TASK REQUIREMENTS
Where a line of the listing below holds "agent", add it to the tally; give only the final number.

LISTED RECORDS
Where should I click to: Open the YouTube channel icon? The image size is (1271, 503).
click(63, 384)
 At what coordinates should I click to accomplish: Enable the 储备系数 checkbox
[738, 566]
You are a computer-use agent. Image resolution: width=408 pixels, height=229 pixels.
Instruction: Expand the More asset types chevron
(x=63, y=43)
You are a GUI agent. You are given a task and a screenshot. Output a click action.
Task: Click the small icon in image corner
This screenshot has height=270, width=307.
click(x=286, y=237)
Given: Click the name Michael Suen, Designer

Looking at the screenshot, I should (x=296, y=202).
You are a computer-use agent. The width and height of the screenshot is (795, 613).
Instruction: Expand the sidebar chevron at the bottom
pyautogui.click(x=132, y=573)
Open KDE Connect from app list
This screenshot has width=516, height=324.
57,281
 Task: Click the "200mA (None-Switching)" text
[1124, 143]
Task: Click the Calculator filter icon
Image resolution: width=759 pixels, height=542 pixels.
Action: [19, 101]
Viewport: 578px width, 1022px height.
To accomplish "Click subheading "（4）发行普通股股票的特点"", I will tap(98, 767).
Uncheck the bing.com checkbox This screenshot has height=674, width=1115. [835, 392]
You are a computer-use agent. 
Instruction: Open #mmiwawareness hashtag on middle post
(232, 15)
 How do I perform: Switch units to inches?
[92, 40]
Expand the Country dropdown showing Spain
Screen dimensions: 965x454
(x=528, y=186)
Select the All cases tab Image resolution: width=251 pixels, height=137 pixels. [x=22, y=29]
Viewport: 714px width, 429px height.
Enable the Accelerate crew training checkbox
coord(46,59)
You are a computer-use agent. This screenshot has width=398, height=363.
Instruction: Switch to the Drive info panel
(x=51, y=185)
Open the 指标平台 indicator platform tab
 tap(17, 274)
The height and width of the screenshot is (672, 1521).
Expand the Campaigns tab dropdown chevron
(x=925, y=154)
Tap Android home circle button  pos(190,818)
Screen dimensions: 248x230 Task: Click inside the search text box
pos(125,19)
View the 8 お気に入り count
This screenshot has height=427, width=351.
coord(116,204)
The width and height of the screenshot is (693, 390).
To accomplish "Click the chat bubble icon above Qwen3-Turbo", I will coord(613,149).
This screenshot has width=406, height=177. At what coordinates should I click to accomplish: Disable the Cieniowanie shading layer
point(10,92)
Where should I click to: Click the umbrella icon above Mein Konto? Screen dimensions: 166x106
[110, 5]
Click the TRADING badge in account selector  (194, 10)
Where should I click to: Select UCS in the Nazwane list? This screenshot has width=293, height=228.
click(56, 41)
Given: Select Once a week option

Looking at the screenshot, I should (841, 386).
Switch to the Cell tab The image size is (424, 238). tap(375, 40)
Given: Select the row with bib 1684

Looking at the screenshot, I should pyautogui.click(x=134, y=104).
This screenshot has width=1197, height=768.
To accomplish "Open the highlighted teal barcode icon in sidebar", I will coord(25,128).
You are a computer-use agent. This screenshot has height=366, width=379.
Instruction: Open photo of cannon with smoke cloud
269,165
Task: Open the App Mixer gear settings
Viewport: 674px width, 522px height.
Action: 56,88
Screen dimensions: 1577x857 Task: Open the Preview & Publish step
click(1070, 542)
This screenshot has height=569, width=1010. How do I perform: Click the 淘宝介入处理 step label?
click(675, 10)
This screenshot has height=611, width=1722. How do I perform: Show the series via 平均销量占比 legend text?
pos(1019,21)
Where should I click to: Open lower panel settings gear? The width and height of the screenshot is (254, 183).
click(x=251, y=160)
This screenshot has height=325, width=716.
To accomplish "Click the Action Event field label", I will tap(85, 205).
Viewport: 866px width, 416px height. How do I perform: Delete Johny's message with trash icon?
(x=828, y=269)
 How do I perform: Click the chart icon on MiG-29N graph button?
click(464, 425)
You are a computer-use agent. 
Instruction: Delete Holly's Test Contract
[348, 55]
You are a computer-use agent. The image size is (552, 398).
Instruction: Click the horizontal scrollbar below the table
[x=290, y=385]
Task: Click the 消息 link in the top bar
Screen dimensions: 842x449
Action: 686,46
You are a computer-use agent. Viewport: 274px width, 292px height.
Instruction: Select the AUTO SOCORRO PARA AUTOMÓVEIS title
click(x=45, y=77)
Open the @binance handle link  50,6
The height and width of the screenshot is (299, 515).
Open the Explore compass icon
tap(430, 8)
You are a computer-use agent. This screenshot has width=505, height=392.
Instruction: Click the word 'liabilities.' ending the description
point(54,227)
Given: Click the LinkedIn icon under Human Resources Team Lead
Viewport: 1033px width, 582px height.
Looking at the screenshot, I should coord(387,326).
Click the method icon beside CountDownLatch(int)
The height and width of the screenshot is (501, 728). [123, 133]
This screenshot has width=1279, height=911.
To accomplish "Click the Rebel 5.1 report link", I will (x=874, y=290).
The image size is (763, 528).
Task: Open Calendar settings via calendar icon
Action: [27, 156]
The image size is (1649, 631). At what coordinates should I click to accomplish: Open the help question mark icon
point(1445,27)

SOLUTION FOR THIS TASK
10